# [SUPPLIED PASSAGE]
President Bush says there should be serious repercussions following North Korea's announcement earlier this week that it had tested a nuclear device. The president is speaking at this hour at a Rose Garden news conference. He says the United States remains committed to diplomacy but reserves all options.

President GEORGE W. BUSH: Our goals remain clear: peace and security in northeast Asia and nuclear-free Korean peninsula. We will take the necessary actions to achieve these goals. We will work with the United Nations. We'll support our allies in the region, and together we will ensure that North Korea understands the consequences if it continues down its current path.

NEARY: NPR's Mara Liasson has been listening to the president. She joins me now. Mara, did you hear anything new in the president's remarks today with regard to North Korea?

LIASSON: No, we didn't hear anything new, but hear him stress over and over again that he is using a diplomatic approach to this. He's working multilaterally. This has become an issue immediately in the mid-term elections, with Democrats saying that his policy has been a failure since in May of 2003 he said he would not tolerate a nuclear North Korea.

Now we know that we have a nuclear North Korea. And the president said that the approach of the previous administration - the Clinton administration, which was bilateral talks with North Korea which produced an agreement that then North Korea violated - didn't work. Now he's trying a different method, which is multilateral talks, which is precisely the approach that he says his political opponents always tell him to try. Don't go it alone. Work with our allies. So that's what he says he's doing.

He says he's working with the allies to come up with some kind of consequences from North Korea. We don't know exactly what those are going to be yet.

NEARY: Of course, the president also addressed his policy in Iraq, continuing to defend his policy despite questions raised by some senior Republicans.

# [INFORMATION SUPPLIED]
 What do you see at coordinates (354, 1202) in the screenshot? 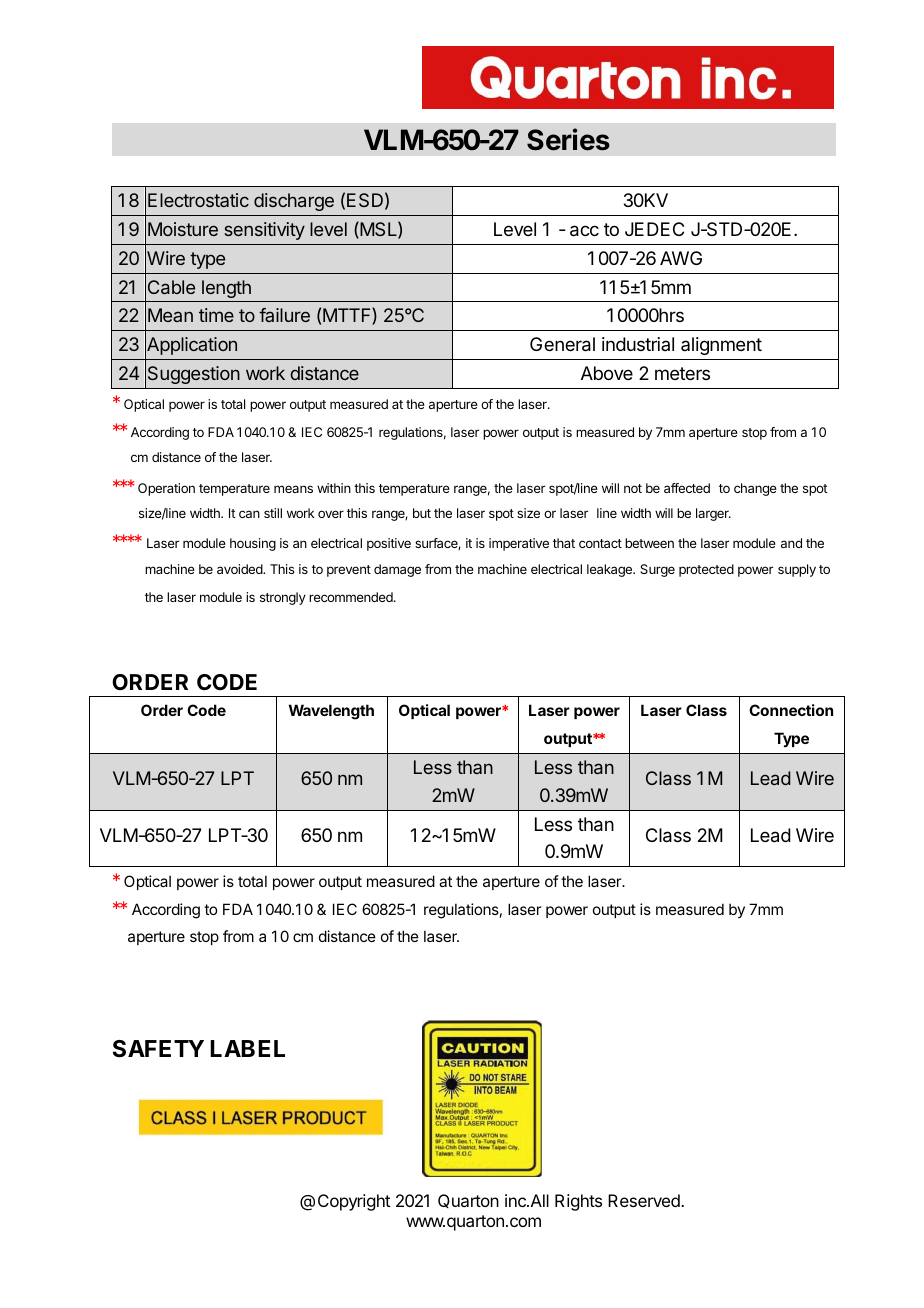
I see `Copyright` at bounding box center [354, 1202].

# [PROBLEMS TO WORK ON]
a. In the North Korea news transcript, list each action President Bush says "we will" or "we'll" take in his Rose Garden remarks.
b. Pick up the North Korea news transcript after its last sentence and carry it forward.

# [ANSWERS GIVEN]
a.
- Take the necessary actions to achieve these goals
- Work with the United Nations
- Support our allies in the region
- Ensure that North Korea understands the consequences if it continues down its current path

b.
LIASSON: Yes. John Warner - who is a very loyal Republican senator, chairman of the Armed Services Committee - went to Iraq. He came back saying it looked like it was going sideways. The violence there is increasing - not only violence from terrorists, but sectarian violence. Then James Baker, who was one of the senior Bush family advisors - and also, obviously top level official in the president's father's administration - is the head of something called the Iraq Study Group. He said recently that changes in strategy might be needed. Now the president was asked about this today, and he said, well, we're constantly changing tactics to achieve a strategic goal, which is help the Iraq democracy succeed. If the plan isn't working, we're going to adjust.

If the generals come to me and say we need more troops, he's going to support them. I think what James Baker was hinting at was something much deeper than that when he talks about maybe a change in strategy is needed. Of course, James Baker is not going to be producing any recommendations until after the election.

NEARY: All right. And one other issue we should discuss: the president did touch on the economy, and that is as elections are approaching.

LIASSON: Yes, and the president started this press conference with an announcement that he had achieved his goal of reducing the budget deficit. As we heard earlier in the program from David Wessel, the reason the deficit has gone down is because tax receipts are up. And mostly, that's because corporate profits have been soaring - not necessarily because of the tax cuts which were individual income tax cuts, not corporate tax cuts.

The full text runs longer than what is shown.